_Task requirements_
Reproduce the data below from the line with "You are a computer-use agent." up to and including the line with "Looking at the", leaving the pictures out of your answer.
--------
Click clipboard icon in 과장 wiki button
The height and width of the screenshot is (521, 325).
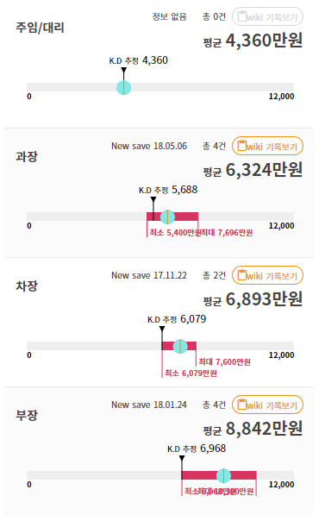[x=242, y=146]
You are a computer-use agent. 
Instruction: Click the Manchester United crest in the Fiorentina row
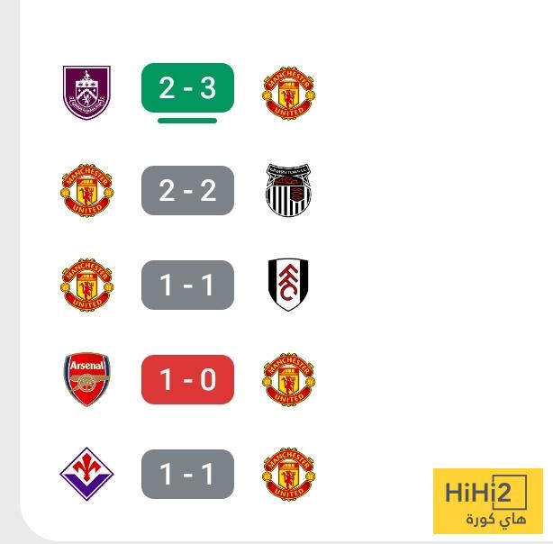[289, 474]
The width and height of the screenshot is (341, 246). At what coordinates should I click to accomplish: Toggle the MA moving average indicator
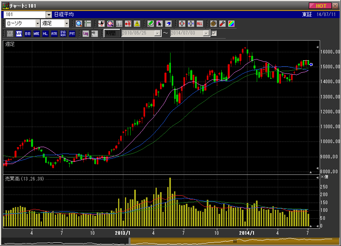pos(19,33)
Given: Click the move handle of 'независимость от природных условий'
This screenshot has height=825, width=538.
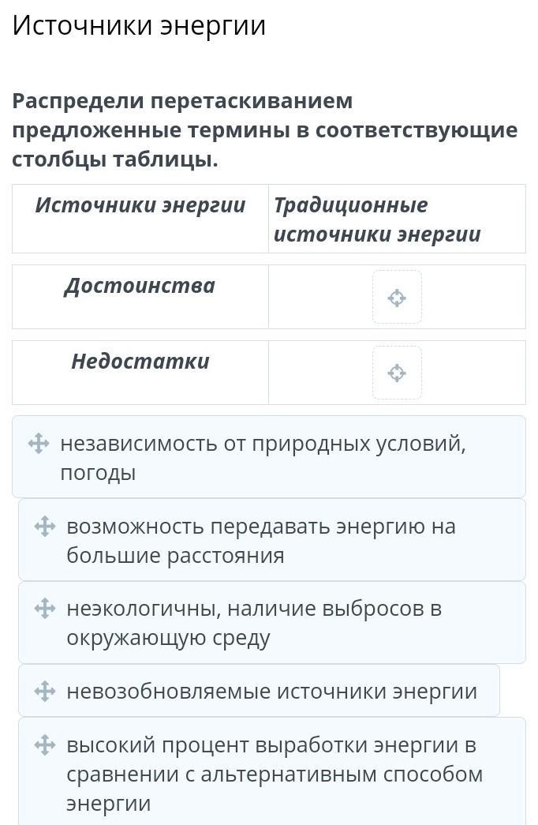Looking at the screenshot, I should [39, 444].
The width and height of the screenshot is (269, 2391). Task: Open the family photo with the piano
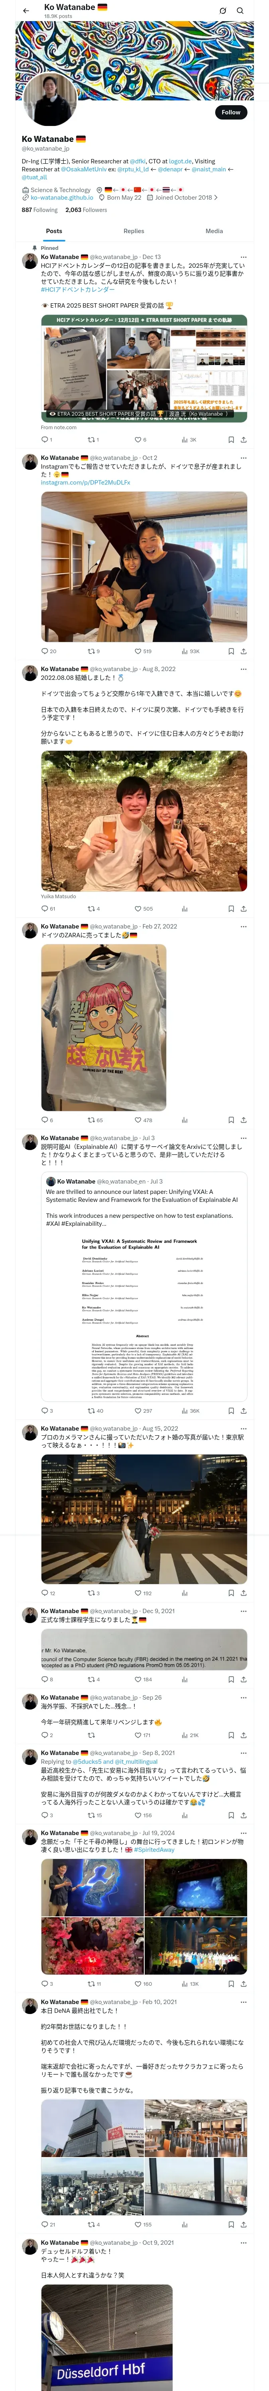click(x=144, y=566)
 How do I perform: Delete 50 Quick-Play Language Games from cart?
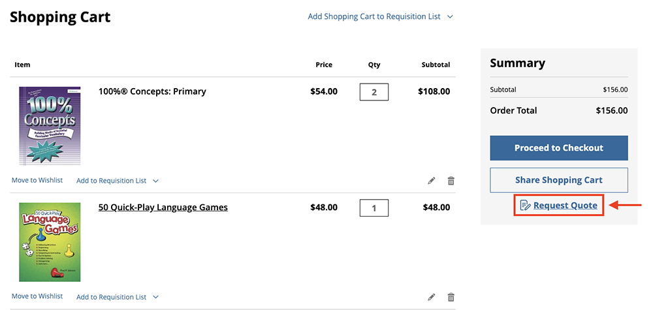pyautogui.click(x=451, y=297)
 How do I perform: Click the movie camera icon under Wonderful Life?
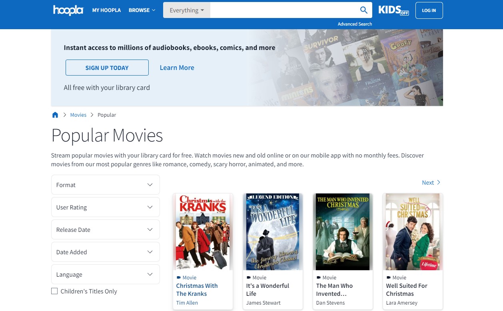[249, 277]
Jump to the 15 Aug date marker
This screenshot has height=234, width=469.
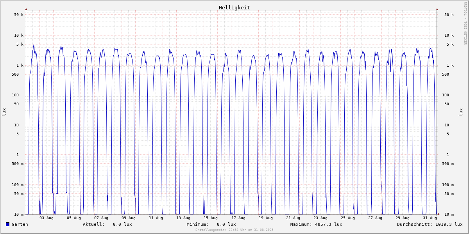(211, 218)
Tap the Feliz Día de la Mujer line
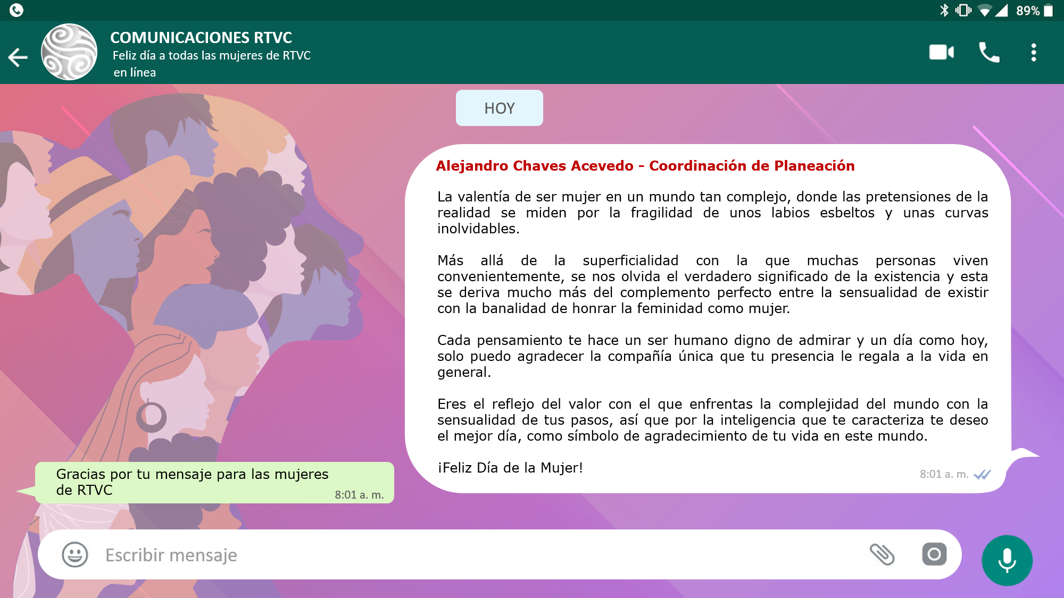 pos(510,468)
--------
_Final result_
You are a computer-use agent. 
Instruction: Click the Manchester United crest in the Fiorentina row
[289, 474]
The width and height of the screenshot is (341, 246). At what coordinates should I click to accomplish: Toggle the MA moving average indicator
pos(19,33)
Given: Click the move handle of 'независимость от природных условий'
This screenshot has height=825, width=538.
Looking at the screenshot, I should [39, 444].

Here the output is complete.